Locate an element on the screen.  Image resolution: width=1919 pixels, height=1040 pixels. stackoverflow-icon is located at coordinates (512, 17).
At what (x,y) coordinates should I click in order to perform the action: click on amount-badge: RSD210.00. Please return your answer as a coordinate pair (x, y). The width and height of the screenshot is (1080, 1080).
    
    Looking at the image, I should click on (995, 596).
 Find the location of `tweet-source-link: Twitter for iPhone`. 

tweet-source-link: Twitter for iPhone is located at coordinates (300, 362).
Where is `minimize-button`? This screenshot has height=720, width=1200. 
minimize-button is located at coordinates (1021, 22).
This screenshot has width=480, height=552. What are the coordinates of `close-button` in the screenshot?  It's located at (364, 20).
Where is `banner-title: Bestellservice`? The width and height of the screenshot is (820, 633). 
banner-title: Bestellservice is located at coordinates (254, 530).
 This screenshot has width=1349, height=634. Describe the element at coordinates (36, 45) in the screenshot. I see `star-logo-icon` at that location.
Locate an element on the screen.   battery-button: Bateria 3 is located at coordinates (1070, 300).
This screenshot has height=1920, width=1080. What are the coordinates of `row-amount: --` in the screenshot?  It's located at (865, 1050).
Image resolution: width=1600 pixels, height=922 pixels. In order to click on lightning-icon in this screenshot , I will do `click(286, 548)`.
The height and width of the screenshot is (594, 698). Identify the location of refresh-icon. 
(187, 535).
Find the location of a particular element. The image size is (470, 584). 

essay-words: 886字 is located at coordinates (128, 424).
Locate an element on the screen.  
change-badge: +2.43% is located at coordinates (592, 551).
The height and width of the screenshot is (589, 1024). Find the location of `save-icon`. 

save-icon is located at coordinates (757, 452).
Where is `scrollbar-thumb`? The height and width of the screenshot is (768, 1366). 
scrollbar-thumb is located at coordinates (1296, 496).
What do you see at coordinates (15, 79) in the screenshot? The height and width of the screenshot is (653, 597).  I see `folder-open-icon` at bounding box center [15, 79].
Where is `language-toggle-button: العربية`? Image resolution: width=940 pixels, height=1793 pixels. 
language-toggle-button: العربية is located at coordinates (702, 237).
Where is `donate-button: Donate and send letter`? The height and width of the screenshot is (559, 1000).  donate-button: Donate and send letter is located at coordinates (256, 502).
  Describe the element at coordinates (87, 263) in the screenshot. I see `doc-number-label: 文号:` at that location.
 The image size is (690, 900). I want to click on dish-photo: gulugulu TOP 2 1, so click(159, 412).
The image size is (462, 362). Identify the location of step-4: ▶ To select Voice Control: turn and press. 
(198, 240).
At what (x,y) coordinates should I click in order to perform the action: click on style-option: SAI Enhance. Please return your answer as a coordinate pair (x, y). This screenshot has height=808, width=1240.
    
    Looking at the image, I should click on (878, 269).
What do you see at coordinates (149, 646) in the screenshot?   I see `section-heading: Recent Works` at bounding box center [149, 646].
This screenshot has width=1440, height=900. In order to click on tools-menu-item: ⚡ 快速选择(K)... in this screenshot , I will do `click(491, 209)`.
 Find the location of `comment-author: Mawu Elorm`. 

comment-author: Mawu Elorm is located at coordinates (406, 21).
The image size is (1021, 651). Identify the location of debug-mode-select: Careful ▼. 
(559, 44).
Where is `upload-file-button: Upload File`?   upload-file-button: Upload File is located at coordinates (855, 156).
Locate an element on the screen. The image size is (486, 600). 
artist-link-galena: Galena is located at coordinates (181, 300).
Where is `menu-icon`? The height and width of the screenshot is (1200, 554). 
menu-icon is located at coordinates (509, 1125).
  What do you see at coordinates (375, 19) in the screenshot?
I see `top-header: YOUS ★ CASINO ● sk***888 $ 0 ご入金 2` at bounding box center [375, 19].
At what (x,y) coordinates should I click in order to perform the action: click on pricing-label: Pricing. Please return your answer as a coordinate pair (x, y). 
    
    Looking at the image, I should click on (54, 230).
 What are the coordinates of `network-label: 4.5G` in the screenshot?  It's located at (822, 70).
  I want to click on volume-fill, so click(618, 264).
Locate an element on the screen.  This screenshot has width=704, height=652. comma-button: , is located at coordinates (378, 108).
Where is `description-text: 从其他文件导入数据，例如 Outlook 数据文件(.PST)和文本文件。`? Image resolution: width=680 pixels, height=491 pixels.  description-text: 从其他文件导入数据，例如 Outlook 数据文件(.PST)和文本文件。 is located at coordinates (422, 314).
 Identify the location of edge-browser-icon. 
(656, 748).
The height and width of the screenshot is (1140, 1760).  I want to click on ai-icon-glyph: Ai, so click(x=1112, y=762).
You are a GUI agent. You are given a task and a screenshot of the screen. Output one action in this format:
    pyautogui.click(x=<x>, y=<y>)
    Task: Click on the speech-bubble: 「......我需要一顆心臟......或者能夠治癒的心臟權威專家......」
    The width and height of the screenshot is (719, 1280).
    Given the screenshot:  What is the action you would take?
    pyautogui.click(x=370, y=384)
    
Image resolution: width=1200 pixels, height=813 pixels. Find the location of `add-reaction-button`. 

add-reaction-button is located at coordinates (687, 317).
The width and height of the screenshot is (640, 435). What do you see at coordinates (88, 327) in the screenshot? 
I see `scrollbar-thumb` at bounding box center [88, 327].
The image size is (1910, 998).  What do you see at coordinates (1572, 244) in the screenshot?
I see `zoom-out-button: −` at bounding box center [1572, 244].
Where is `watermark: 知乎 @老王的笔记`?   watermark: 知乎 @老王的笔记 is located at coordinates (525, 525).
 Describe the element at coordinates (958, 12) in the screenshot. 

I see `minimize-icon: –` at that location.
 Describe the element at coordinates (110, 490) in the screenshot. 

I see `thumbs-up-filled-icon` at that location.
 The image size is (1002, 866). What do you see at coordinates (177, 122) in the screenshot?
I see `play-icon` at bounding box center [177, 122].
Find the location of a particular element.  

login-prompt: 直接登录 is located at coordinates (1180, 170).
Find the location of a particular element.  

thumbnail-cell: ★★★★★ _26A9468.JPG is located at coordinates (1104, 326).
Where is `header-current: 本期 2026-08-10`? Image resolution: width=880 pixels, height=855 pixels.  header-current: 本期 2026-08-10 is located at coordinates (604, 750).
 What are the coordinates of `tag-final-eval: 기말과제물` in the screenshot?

Task requirements:
Repeat all of the rows above word for word.

Solved problem:
Locate an element on the screen.  Image resolution: width=1919 pixels, height=1040 pixels. stackoverflow-icon is located at coordinates (512, 17).
At what (x,y) coordinates should I click in order to perform the action: click on amount-badge: RSD210.00. Please return your answer as a coordinate pair (x, y). The width and height of the screenshot is (1080, 1080).
    
    Looking at the image, I should click on (995, 596).
 Find the location of `tweet-source-link: Twitter for iPhone`. 

tweet-source-link: Twitter for iPhone is located at coordinates (300, 362).
Where is `minimize-button`? This screenshot has height=720, width=1200. 
minimize-button is located at coordinates (1021, 22).
This screenshot has width=480, height=552. What are the coordinates of `close-button` in the screenshot?  It's located at (364, 20).
Where is `banner-title: Bestellservice`? The width and height of the screenshot is (820, 633). 
banner-title: Bestellservice is located at coordinates (254, 530).
 This screenshot has width=1349, height=634. Describe the element at coordinates (36, 45) in the screenshot. I see `star-logo-icon` at that location.
Locate an element on the screen.   battery-button: Bateria 3 is located at coordinates (1070, 300).
This screenshot has height=1920, width=1080. What are the coordinates of `row-amount: --` in the screenshot?  It's located at (865, 1050).
Image resolution: width=1600 pixels, height=922 pixels. In order to click on lightning-icon in this screenshot , I will do `click(286, 548)`.
The height and width of the screenshot is (594, 698). Identify the location of refresh-icon. 
(187, 535).
Find the location of a particular element. The image size is (470, 584). 

essay-words: 886字 is located at coordinates (128, 424).
Locate an element on the screen.  
change-badge: +2.43% is located at coordinates (592, 551).
The height and width of the screenshot is (589, 1024). Find the location of `save-icon`. 

save-icon is located at coordinates (757, 452).
Where is `scrollbar-thumb`? The height and width of the screenshot is (768, 1366). 
scrollbar-thumb is located at coordinates (1296, 496).
What do you see at coordinates (15, 79) in the screenshot? The height and width of the screenshot is (653, 597).  I see `folder-open-icon` at bounding box center [15, 79].
Where is `language-toggle-button: العربية`? Image resolution: width=940 pixels, height=1793 pixels. 
language-toggle-button: العربية is located at coordinates (702, 237).
Where is `donate-button: Donate and send letter`? The height and width of the screenshot is (559, 1000).  donate-button: Donate and send letter is located at coordinates (256, 502).
  Describe the element at coordinates (87, 263) in the screenshot. I see `doc-number-label: 文号:` at that location.
 The image size is (690, 900). I want to click on dish-photo: gulugulu TOP 2 1, so click(159, 412).
The image size is (462, 362). Identify the location of step-4: ▶ To select Voice Control: turn and press. 
(198, 240).
At what (x,y) coordinates should I click in order to perform the action: click on style-option: SAI Enhance. Please return your answer as a coordinate pair (x, y). This screenshot has height=808, width=1240.
    
    Looking at the image, I should click on (878, 269).
What do you see at coordinates (149, 646) in the screenshot?   I see `section-heading: Recent Works` at bounding box center [149, 646].
This screenshot has width=1440, height=900. In order to click on tools-menu-item: ⚡ 快速选择(K)... in this screenshot , I will do `click(491, 209)`.
 Find the location of `comment-author: Mawu Elorm`. 

comment-author: Mawu Elorm is located at coordinates (406, 21).
The image size is (1021, 651). Identify the location of debug-mode-select: Careful ▼. 
(559, 44).
Where is `upload-file-button: Upload File`?   upload-file-button: Upload File is located at coordinates (855, 156).
Locate an element on the screen. The image size is (486, 600). 
artist-link-galena: Galena is located at coordinates (181, 300).
Where is `menu-icon`? The height and width of the screenshot is (1200, 554). 
menu-icon is located at coordinates (509, 1125).
  What do you see at coordinates (375, 19) in the screenshot?
I see `top-header: YOUS ★ CASINO ● sk***888 $ 0 ご入金 2` at bounding box center [375, 19].
At what (x,y) coordinates should I click in order to perform the action: click on pricing-label: Pricing. Please return your answer as a coordinate pair (x, y). 
    
    Looking at the image, I should click on (54, 230).
 What are the coordinates of `network-label: 4.5G` in the screenshot?  It's located at (822, 70).
  I want to click on volume-fill, so click(618, 264).
Locate an element on the screen.  This screenshot has width=704, height=652. comma-button: , is located at coordinates (378, 108).
Where is `description-text: 从其他文件导入数据，例如 Outlook 数据文件(.PST)和文本文件。`? Image resolution: width=680 pixels, height=491 pixels.  description-text: 从其他文件导入数据，例如 Outlook 数据文件(.PST)和文本文件。 is located at coordinates (422, 314).
 Identify the location of edge-browser-icon. 
(656, 748).
The height and width of the screenshot is (1140, 1760).  I want to click on ai-icon-glyph: Ai, so click(x=1112, y=762).
You are a GUI agent. You are given a task and a screenshot of the screen. Output one action in this format:
    pyautogui.click(x=<x>, y=<y>)
    Task: Click on the speech-bubble: 「......我需要一顆心臟......或者能夠治癒的心臟權威專家......」
    The width and height of the screenshot is (719, 1280).
    Given the screenshot:  What is the action you would take?
    pyautogui.click(x=370, y=384)
    
Image resolution: width=1200 pixels, height=813 pixels. Find the location of `add-reaction-button`. 

add-reaction-button is located at coordinates (687, 317).
The width and height of the screenshot is (640, 435). What do you see at coordinates (88, 327) in the screenshot? 
I see `scrollbar-thumb` at bounding box center [88, 327].
The image size is (1910, 998).  What do you see at coordinates (1572, 244) in the screenshot?
I see `zoom-out-button: −` at bounding box center [1572, 244].
Where is `watermark: 知乎 @老王的笔记`?   watermark: 知乎 @老王的笔记 is located at coordinates (525, 525).
 Describe the element at coordinates (958, 12) in the screenshot. 

I see `minimize-icon: –` at that location.
 Describe the element at coordinates (110, 490) in the screenshot. 

I see `thumbs-up-filled-icon` at that location.
 The image size is (1002, 866). What do you see at coordinates (177, 122) in the screenshot?
I see `play-icon` at bounding box center [177, 122].
Find the location of a particular element.  

login-prompt: 直接登录 is located at coordinates (1180, 170).
Find the location of a particular element.  

thumbnail-cell: ★★★★★ _26A9468.JPG is located at coordinates (1104, 326).
Where is `header-current: 本期 2026-08-10`? Image resolution: width=880 pixels, height=855 pixels.  header-current: 本期 2026-08-10 is located at coordinates (604, 750).
 What are the coordinates of `tag-final-eval: 기말과제물` in the screenshot?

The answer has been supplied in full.